Zonder drank kan ik een keurig en gedisciplineerd leven lijden, maar na een dozijn kopstoten gaat het mis en dreigt de terugval. Nu heb ik overal ter wereld gescoord en als het mij in Rio de Janeiro, Paraguay, Beiroet, Berlijn, Tadzjikistan en Bangkok is gelukt, dan lukt het mij ook wel in de Algarve. Ook in Nederland was het scoren mij altijd gelukt, van Maastricht tot Delfzijl. Ik werkte voor het weekblad De Groene Amsterdammer en maakte vooral reportages, vaak in oorden waar normale mensen liever niet komen. Iedere woensdag kreeg ik mijn honorarium en dat ging dan meteen in rook op, meestal op het toilet waar de hoofdredacteur ook gebruik van maakte. De gang walmde van de bruin en de teerlucht van het folie, maar niemand keek er raar van op, of zei er wat van. Hygiëne en frisheid moesten bij de Groene vooral in het hoofd zitten. Zo zat er wekenlang een meurende mijnheer in de keuken koffie en bier te drinken. Ik dacht dat hij antropoloog was of wellicht lid van Socialistische Arbeiders Partij maar uiteindelijk bleek het gewoon een zwerver te zijn. Alles kon bij de vrijgevochten Groene Amsterdammer in die tijd, dus ook mijn buitenissige en openlijke drugsgebruik. Tijdens mijn vele provinciereizen voor het weekblad moest ik altijd wel even scoren en in de regel waren er twee mogelijkheden: bij het Leger des Heils of via de verkopers van de Daklozenkrant. Als het daar mis ging, kon ik nog altijd naar een plek met een hoge concentratie gekleurde personen en Marokkanen, maar de kans dat ik daar genept zou worden was levensgroot. Het scoren was me zelfs eind jaren tachtig in het levensgevaarlijke Harlem, New York gelukt, toen crack, free base en bazooka de stad teisterden. Ik stond voor een crackhouse aan de Malcom X Boulevard en vertelde de uitsmijter van kleur van twee meter lang en minimaal 200 kilo schoon aan de haak dat ik journalist was en een artikeltje wilde schrijven over crack. Hij lachte mij uit en riep tegen wat rondhangende kansjongeren dat ik wel een heel brutale bleekscheet was. Misschien moest ik maar een glas melk bij mijn moeder thuis gaan drinken. Op dat moment zag ik Melody, een beruchte crackhoer van kleur bij wie ik eerder dope had gescoord. ‘Geef me je pijp en een paar hits, Mel,’ zei ik. Ik brak twee capsules kapot, leegde die in de pijp en rookte de rotzooi in één keer op. Toen mocht ik naar binnen van de verbaasde portier.

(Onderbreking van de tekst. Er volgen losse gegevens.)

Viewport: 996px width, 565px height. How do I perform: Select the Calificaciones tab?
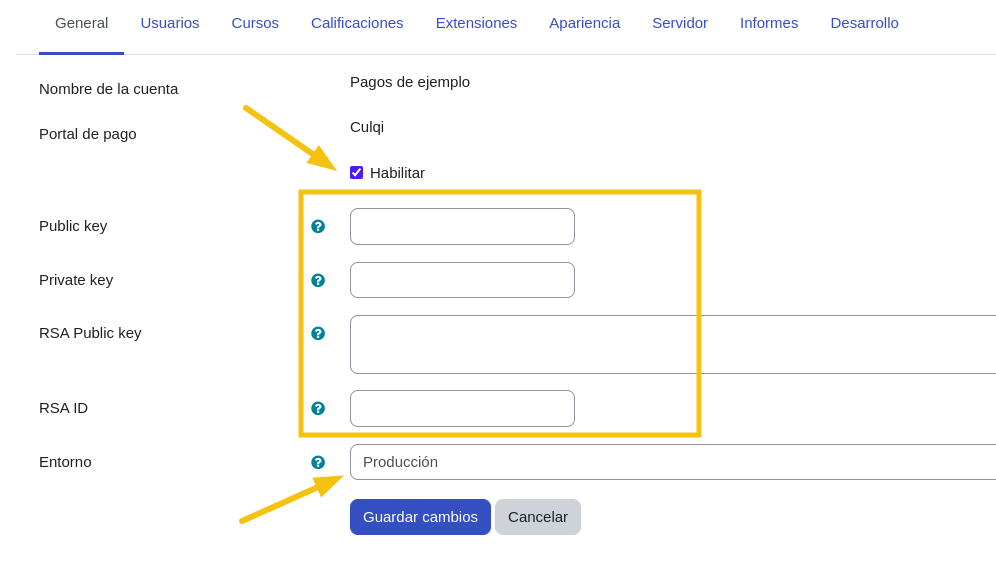[357, 23]
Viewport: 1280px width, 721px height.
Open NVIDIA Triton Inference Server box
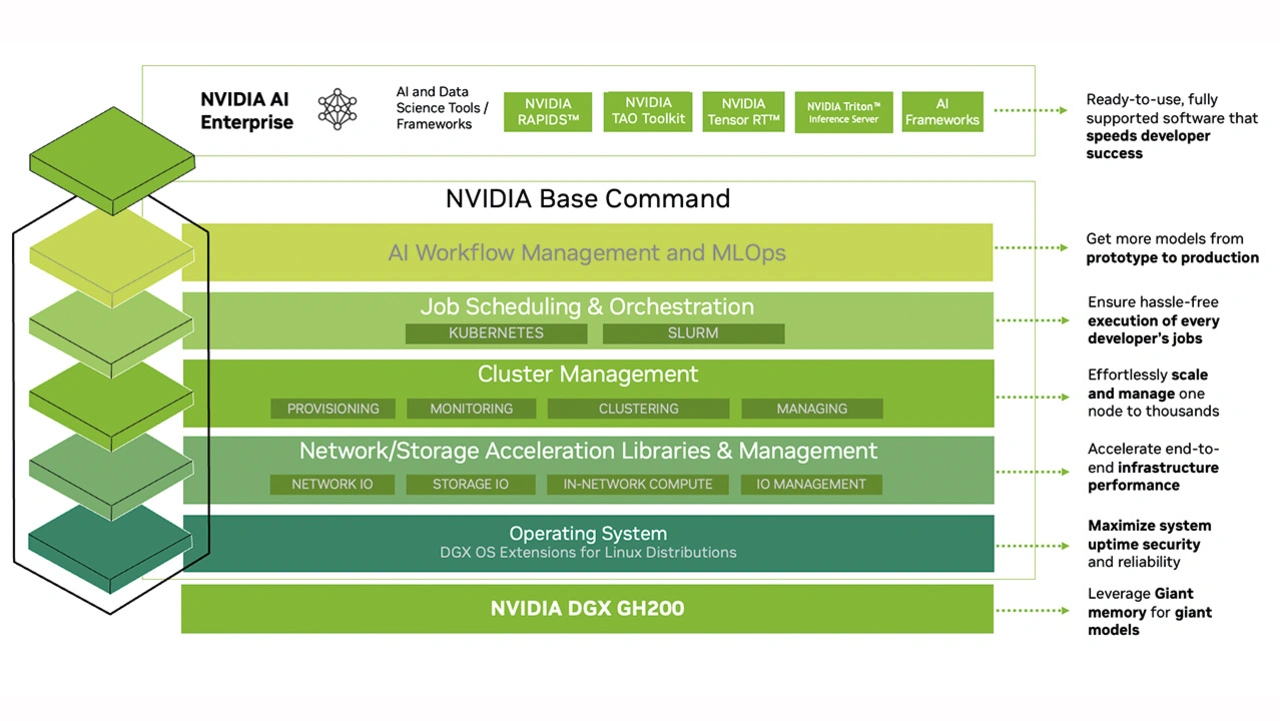pos(843,111)
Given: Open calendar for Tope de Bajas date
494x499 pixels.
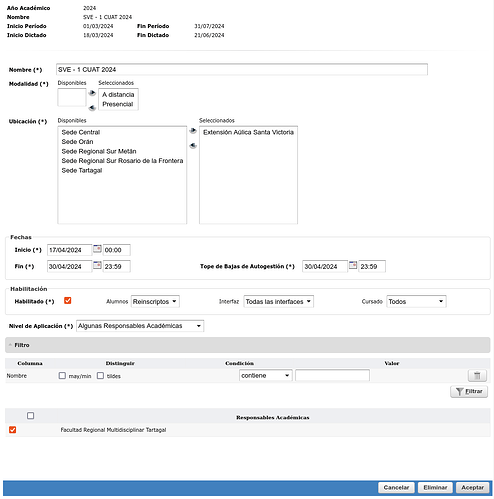Looking at the screenshot, I should (353, 265).
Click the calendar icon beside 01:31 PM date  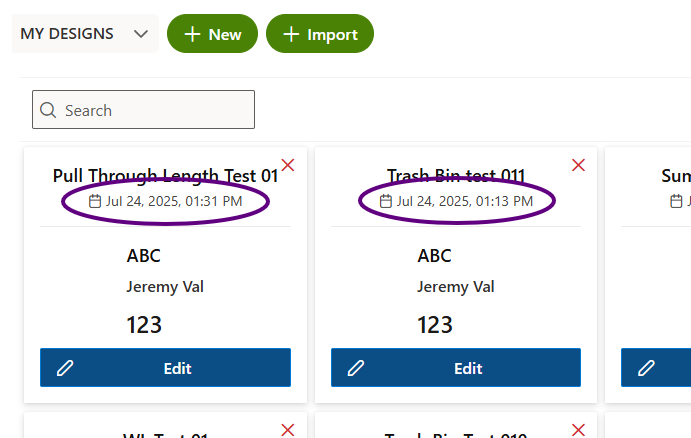(x=95, y=201)
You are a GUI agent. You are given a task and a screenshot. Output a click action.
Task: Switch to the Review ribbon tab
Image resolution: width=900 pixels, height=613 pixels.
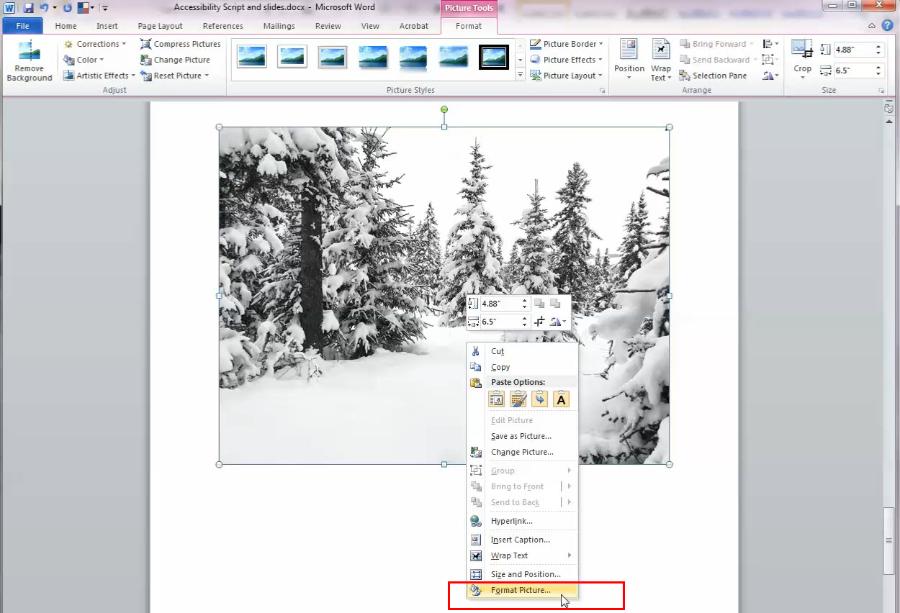pyautogui.click(x=329, y=26)
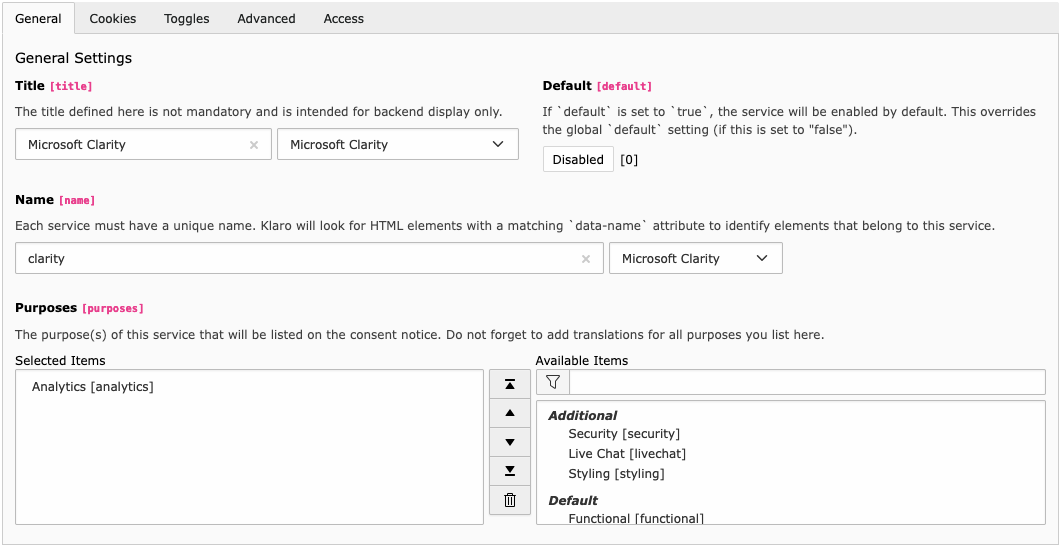Add Security [security] from Available Items
Image resolution: width=1062 pixels, height=547 pixels.
[623, 434]
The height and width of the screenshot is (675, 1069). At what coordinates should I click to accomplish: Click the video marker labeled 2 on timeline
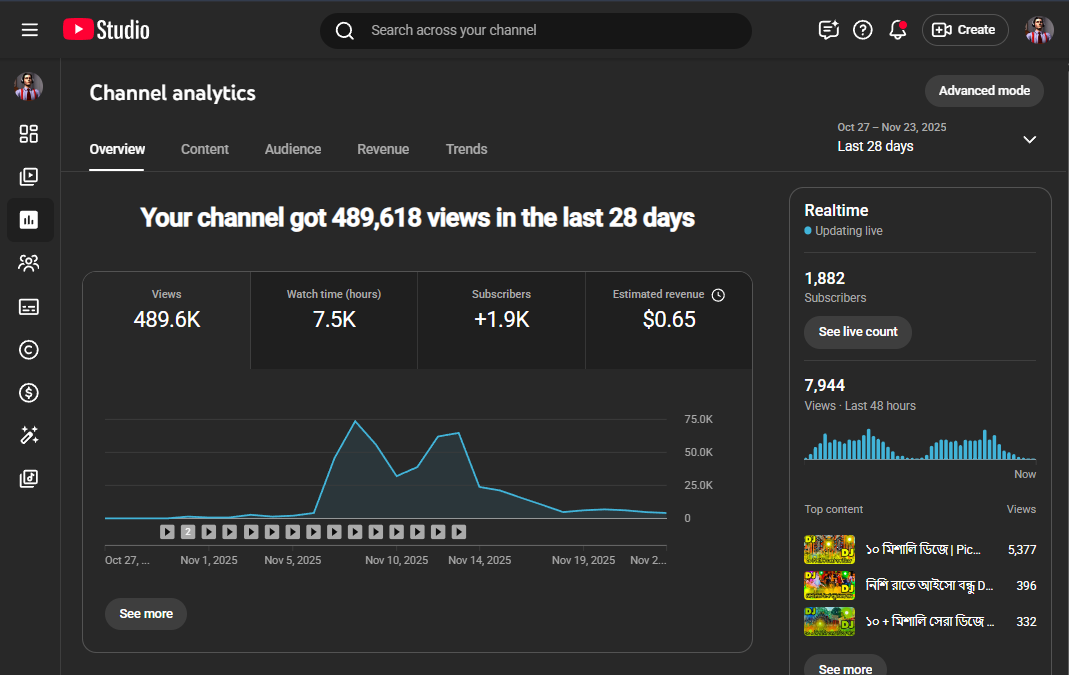[x=188, y=532]
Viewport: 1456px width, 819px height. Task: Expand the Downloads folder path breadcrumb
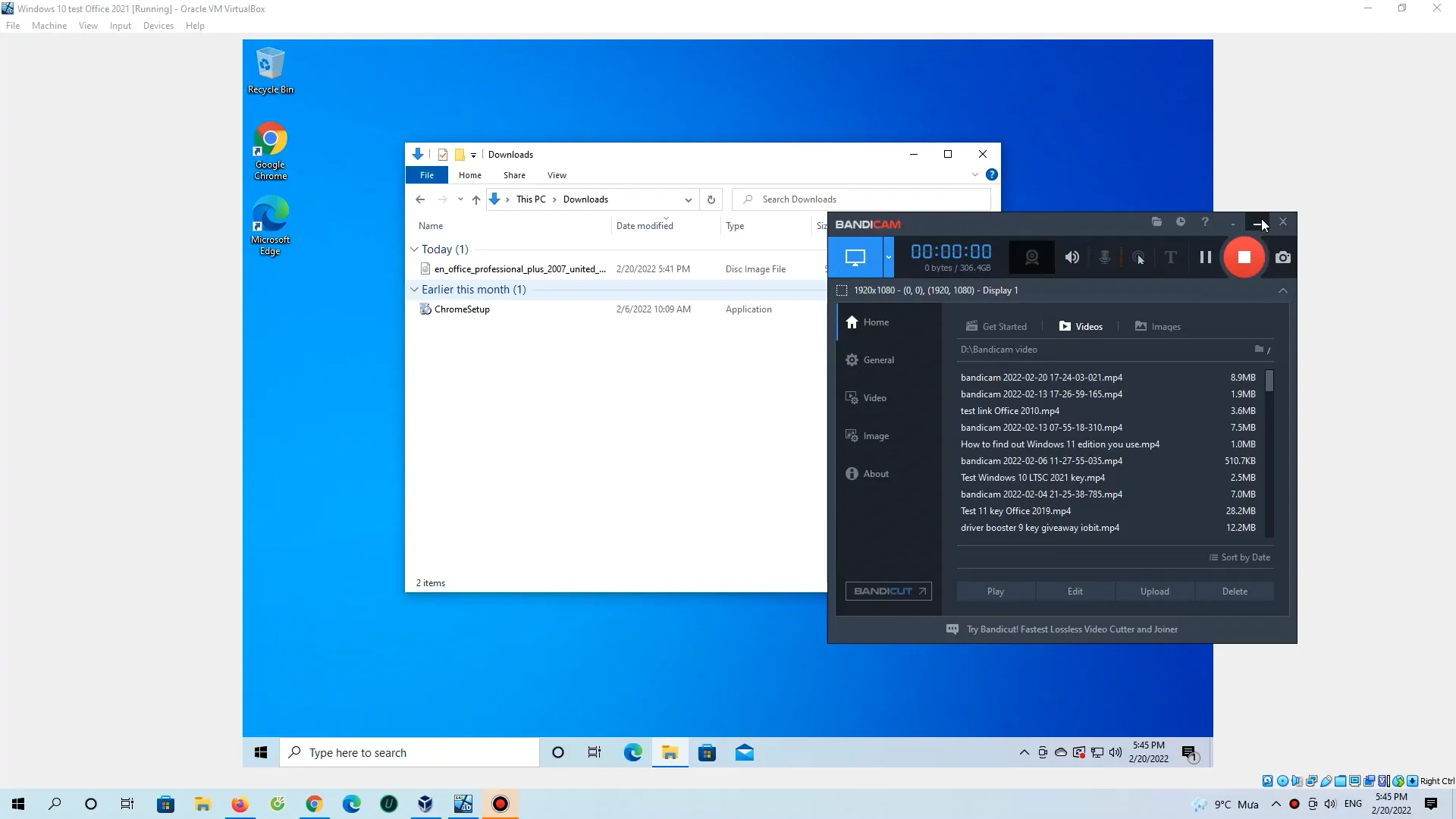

Ik heb trouwens nog een leuk nieuwtje ter afsluiting van deze opgewekte preek! 

In het kader van de Boekenweek, die morgen begint nietwaar, verloot mijn uitgever Otto vijf gesigneerde en gepreegde exemplaren van Tweestrijd in je broekje! Ik zet straks op Twitter een leuk quizje en u moet dan raden hoeveel cocaïne en heroïne ik verstouwd heb in mijn leven. Tot straks! En rook en snuif en slik, maar wees wijs en doe net als ik alles met mate.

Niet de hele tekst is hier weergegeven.